Critical effects observed:
not specified
Conclusions:
No treatment related adverse effects were noted in this 6-month repeat-dose toxicity study with 3-month interim sacrifice in rats, including recovery groups. The NOAEL for males and females was determined to be 1000 mg/kg bw/day (limit dose).
Executive summary:

A study was carried out similar or equivalent to OECD Guideline 408 (Repeated Dose 90-Day Oral Toxicity in Rodents) using L-Thymidine. The read-across approach to the L-isomer of the nucleoside is justified.

A total of 10 males and 10 females was dosed at 0, 250, 500 and 1000 mg/kg bw/day (up to the limit dose) for six month with three month interim sacrifice and one month recovery groups (control and high dose group). Repeat-dose toxicity was evaluated based on mortality; clinical observations; body weight; food consumption; ophthalmology; clinical pathology, including hematology, coagulation, and chemistry; and/or macroscopic and microscopic pathology.

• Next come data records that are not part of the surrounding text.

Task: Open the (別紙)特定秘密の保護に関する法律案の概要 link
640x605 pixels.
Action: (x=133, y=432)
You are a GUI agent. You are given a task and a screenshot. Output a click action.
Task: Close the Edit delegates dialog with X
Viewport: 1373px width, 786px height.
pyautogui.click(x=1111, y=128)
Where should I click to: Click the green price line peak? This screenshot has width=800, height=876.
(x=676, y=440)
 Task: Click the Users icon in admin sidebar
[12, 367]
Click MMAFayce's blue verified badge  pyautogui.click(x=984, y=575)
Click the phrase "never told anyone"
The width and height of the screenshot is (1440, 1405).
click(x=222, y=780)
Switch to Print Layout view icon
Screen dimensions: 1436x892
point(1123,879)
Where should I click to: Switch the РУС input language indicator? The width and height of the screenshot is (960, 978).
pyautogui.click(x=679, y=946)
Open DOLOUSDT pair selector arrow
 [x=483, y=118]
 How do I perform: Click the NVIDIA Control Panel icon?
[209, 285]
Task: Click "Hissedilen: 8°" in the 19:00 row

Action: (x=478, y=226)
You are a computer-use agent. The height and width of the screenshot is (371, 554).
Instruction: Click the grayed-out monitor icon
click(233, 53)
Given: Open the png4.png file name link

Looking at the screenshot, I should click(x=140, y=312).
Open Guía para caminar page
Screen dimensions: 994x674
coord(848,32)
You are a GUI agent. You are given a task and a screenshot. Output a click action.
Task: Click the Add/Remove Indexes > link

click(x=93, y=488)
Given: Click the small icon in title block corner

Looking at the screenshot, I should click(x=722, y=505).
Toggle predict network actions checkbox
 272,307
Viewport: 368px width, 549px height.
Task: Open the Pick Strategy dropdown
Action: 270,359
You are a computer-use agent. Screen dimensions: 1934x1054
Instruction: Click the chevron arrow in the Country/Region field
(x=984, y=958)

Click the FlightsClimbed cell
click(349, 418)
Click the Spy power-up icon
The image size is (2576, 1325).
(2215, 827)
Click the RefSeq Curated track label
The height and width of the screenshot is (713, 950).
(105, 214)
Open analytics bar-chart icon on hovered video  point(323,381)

In the 6-month repeat-dose toxicity study with 3-month interim sacrifice in rats, none of the observed deaths was attributed to the test item. Treatment had no adverse effects on food consumption, but some dosed rats had intervals of increased food intake. Ophthalmic examinations of rats in all dose groups did not identify any treatment-related changes. Hematology data did not indicate toxicity from the test item after 92 days (3 months), 176 days (6 months), or 204 days (1-month recovery). There were no conclusive findings from the clinical chemistry data to indicate evidence for toxicity at any interval. Mean absolute and relative organ weights were somewhat variable but failed to demonstrate a clear pattern for toxicity from the test item. No macroscopic or microscopic morphological changes were associated with test item exposure. The NOAEL was determined to be 1000 mg/kg/day.

Endpoint conclusion
Endpoint conclusion:
no adverse effect observed
Dose descriptor:
NOAEL
1 000 mg/kg bw/day
Study duration:
subchronic
Species:
rat
Quality of whole database:
Good quality data base.

Repeated dose toxicity: inhalation - systemic effects

Endpoint conclusion
Endpoint conclusion:
no study available

Repeated dose toxicity: inhalation - local effects

Endpoint conclusion
Endpoint conclusion:
no study available

Repeated dose toxicity: dermal - systemic effects

Endpoint conclusion
Endpoint conclusion:
no study available

Repeated dose toxicity: dermal - local effects

Endpoint conclusion
Endpoint conclusion:
no study available

Additional information

Justification for classification or non-classification

Based on the data available the substance is not classified and labeled according to Regulation 1272/2008/EEC (CLP) and Directive 67/548/EEC (DSD).